Was sich ab dem Jahr 2011 veränderte, denn der Stabilitäts- und Wachstumspakt sah ab diesem Jahr das Auslaufen der Stabilisierungsmaßnahmen und den Einstieg in ein synchrones Sparen der EU Mitgliedstaaten vor. Sparen bei den Sozialausgaben vermindert das Einkommen der betroffenen Haushalte, was die Armut und damit soziale Ungleichheit in einem schlechten ökonomischen Umfeld steigen lässt.

Jugendliche verstärkt von Armut betroffen

Was sich noch veränderte, war die Zusammensetzung jener Gruppe, die als armutsgefährdet gilt: Für Kinder und junge Erwachsene erhöhte sich das Armutsrisiko von 2007-2010 im OECD-Schnitt um ein bis zwei Prozentpunkte, für ältere Menschen sank es um drei Prozentpunkte.
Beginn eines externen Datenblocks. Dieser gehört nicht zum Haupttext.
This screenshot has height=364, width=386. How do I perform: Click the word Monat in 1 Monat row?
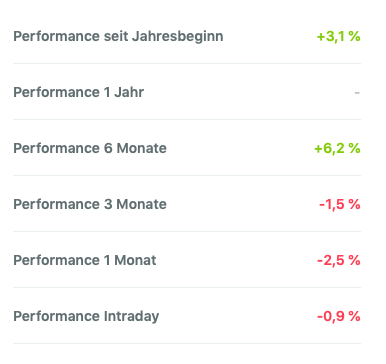[135, 260]
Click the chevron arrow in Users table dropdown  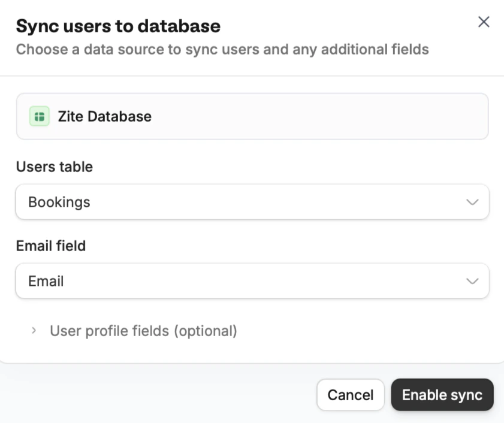(472, 202)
Letzteres ist auch einem statistischen Effekt geschuldet, weil die Armut im Verhältnis zum Durchschnitts-haushaltseinkommen gemessen wird: die Pensionshöhe stagnierte, während die Erwerbseinkommen besonders in den Krisenstaaten stark fielen, sodass die PensionistInnen, relativ reicher und damit weniger armutsgefährdet wurden.
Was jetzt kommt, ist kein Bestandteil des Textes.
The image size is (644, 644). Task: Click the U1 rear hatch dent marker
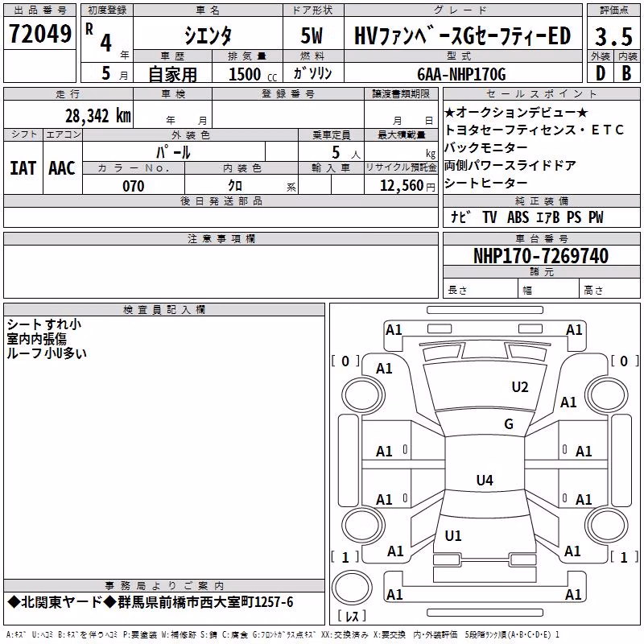453,535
Auch Vermögensungleichheit steigt an

Für ein Anwachsen von Vermögensungleichheit gibt es erste Befunde aus den USA: Das Verhältnis zwischen den Reichen und Armen hat sich weiter zu Ungunsten der Vermögenslosen verändert. Von 2007-2009 gab es beträchtliche Vermögensverluste zu verzeichnen, so fiel sowohl der Median als auch der Mittelwert in der Vermögensverteilung. KrisenverliererInnen unter den Reichen wurden durch KrisengewinnerInnen ersetzt. Das oberste Prozent besitzt nach wie vor rund ein Drittel des Gesamtvermögens, weitere 9 Prozent der Haushalte 39 Prozent, sodass die obersten 10 Prozent insgesamt 72 Prozent des Vermögens besitzen und stabil blieben, währenddessen der Vermögensanteil der unteren 50 Prozent von 2,5 Prozent auf 1,5 Prozent fiel.
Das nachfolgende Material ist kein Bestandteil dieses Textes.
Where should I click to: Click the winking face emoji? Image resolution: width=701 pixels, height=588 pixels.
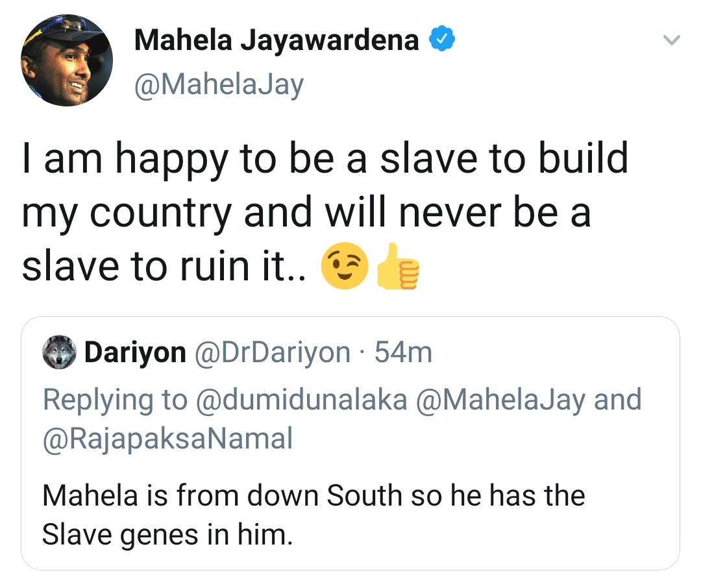click(x=345, y=266)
Langjähriger Trend wird fortgesetzt

Der Anstieg von Ungleichheit von Einkommen und Vermögen ist ein langjähriger Trend. Die Untersuchung der Vermögen hat nur in wenigen Staaten Tradition, etwa in den USA, Italien oder Schweden und war auf Grund der verschiedenen Erhebungsmethoden bisher schwer vergleichbar. Zu Einkommen ist die Entwicklung besser dokumentiert. So veröffentlichte die OECD in kürzeren Abständen zwei umfangreiche Publikationen mit “Growing Unequal”  und  “Divided We Stand- Why Inequality Keeps Rising” die den Anstieg der Einkommensungleichheit seit 1980er Jahren untersuchen. Der Gini-Koeffizient der verfügbaren Haushaltseinkommen (Nettoeinkommen inklusive Transfers) stieg seitdem um 10 Prozent an.

Ein erster Schritt…

Mit dem EU-weiten Versuch, Steueroasen zu schließen und Steuerbetrug und –umgehung zu bekämpfen, wird ein erster wichtiger Schritt getan, um Ungleichheit zu begrenzen. Genug für einen Richtungswechsel ist dies allerdings noch nicht.

Dieser Beitrag ist eine überarbeitete Version des ausführlicheren Editorials der soeben erschienenen Ausgabe 2/2013 der Zeitschrift “Wirtschaft und Gesellschaft”.